The Royal Australian Navy’s Fleet Base West based operational tanker, HMAS Sirius, entered Sydney Harbour this week as part of a visit to Garden Island on the east coast.
At over 190m in length, and displacing more than 46,000 tonnes with a full load, Sirius is currently the largest ship in the Navy.
Originally built as a double-hulled commercial oil tanker, Sirius retains her Lloyd’s registration and must meet very specific refit and certification requirements to retain that rating.
Because of her size, the only facility that can accommodate her for the dry docking phase is the Captain Cook Graving Dock at Sydney’s Garden Island, the largest dry dock in the Southern Hemisphere.

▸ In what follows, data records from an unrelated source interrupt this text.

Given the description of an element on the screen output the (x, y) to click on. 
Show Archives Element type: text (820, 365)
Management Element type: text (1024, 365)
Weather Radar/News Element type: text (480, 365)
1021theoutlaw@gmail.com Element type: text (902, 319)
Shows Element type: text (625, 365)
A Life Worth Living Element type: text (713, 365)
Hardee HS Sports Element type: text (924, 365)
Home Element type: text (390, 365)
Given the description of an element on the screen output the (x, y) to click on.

Entering Sydney just after dawn on a brisk May morning, Sirius undertook several training and certification exercises before making her way up Sydney Harbour to Fleet Base East.
Visits to the east coast are special opportunity for many members of Sirius’ crew.
Able Seaman Michael Judge always looks forward to the opportunity to meet up with relatives on the eastern side of the country
“With the cost of flights these days, it is great to be in a job where we get to travel to all parts of Australia on a regular basis,” said AB Judge.
Other crew members, like Able Seaman Karol Mroz enjoy visiting Sydney for the convenience and variety of experiences on offer.
“At Fleet Base East we’re right in the middle of Australia’s largest city, with everything you want close by,” said AB Mroz.
The journey across from the west provided different experiences, with big seas being encountered early on during the trip, felt keenly by shipmates in the Engineering departments.
“It was smooth sailing across Bass Straight, but the Great Australian Bight was a different matter,” AB Mark Taylor said.
“We experienced a 32 degree lean at times—a record for Sirius.”
After her scheduled refit is completed, Sirius will go through evaluation and training before resuming her busy operational tempo.
Commanding Officer of Sirius, Commander Darren Grogan said he is confident that his crew will continue to ‘Serve and Provide’, supporting the Australian Fleet throughout Australian waters and beyond.
“Sirius is a big ship with a small crew.”
“The crew’s dedication and ability keeps the fleet moving,” CMDR Grogan said.
With a capacity of almost 35 thousand cubic metres of fuel, consisting of both marine fuel for Royal Australian Navy ships and aviation fuel for helicopters, Sirius can replenish up to two ships at once, day and night.